Da Torino, la premier prova ad abbassare la tensione che potrebbe investire anche il Colle. Lo fa non dal palco del festival delle Regioni, ma parlando con i giornalisti a margine, in modo da rivolgersi direttamente all’opinione pubblica: "Non c’è nessuno scontro: la magistratura è libera di disapplicare una legge del governo, e il governo è libero di dissentire. Ognuno ha la sua autonomia di pensiero. La mia riguarda una sentenza specifica". Giorgia Meloni sembra essersi resa conto che un attacco come quello di lunedì a un livello di aggressività forse mai raggiunto da Silvio Berlusconi può rendere inevitabile quella battaglia finale con la magistratura che lei ha dato in più occasioni prova di voler evitare. A spingere è Salvini che ha messo sul tavolo la posta più alta: la separazione delle carriere. Ma il fronte interno, con i guai che comporta, è meno accidentato di quello estero.

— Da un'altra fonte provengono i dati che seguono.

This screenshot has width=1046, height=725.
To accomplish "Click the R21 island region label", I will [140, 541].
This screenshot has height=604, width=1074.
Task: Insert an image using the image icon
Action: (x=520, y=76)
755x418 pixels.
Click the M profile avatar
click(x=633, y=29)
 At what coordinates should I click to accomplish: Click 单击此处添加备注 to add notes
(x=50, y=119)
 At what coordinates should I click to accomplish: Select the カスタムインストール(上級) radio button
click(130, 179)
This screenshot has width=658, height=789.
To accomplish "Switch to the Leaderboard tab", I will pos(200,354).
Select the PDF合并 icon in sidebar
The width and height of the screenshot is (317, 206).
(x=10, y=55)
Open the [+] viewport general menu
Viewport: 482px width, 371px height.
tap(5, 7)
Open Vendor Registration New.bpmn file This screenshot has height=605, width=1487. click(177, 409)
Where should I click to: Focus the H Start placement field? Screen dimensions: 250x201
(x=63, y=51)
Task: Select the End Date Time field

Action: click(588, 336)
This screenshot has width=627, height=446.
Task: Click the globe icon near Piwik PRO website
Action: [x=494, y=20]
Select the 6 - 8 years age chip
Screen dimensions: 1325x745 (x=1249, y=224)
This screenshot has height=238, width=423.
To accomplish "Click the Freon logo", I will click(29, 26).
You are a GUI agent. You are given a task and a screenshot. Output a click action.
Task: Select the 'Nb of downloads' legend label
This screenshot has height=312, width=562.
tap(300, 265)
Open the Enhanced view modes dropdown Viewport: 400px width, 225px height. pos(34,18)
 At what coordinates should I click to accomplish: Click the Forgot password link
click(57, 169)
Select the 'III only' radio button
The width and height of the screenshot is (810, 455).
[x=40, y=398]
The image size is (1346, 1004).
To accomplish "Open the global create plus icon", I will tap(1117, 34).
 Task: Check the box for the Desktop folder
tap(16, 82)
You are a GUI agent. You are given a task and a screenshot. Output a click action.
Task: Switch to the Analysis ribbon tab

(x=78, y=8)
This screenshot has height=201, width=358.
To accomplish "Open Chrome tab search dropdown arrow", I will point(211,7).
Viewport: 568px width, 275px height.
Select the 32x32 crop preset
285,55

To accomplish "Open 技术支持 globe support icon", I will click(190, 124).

La tempesta immigrazione sconvolge l’intera Europa tanto più dopo la vittoria del sovranista Robert Fico in Slovacchia. Ad annunciare un aumento dei controlli alla frontiere con questo paese, sono Polonia, Repubblica Ceca e Austria: l’obiettivo è bloccare i flussi irregolari in arrivo da Sud e da Est. Una ferita profonda inflitta a Schengen. Aumenta il caos, il no del presidente tunisino, Kais Saied, ai fondi europei: è impressione diffusa che tiri la corda perché non gli bastano i 60 milioni di euro disponibili da questa settimana. È lesto ad usare il rifiuto il presidente del consiglio Ue, Charles Michel, per attaccare di nuovo il Memorandum firmato a luglio da Ursula von der Leyen, Giorgia Meloni e Mark Rutte. "È una chiara lezione, il coinvolgimento degli Stati membri è fondamentale per il successo". Coinvolgimento che Giorgia vorrebbe per quel piano Mattei che presenterà il 6 novembre, nel vertice di Roma con i paesi Africani.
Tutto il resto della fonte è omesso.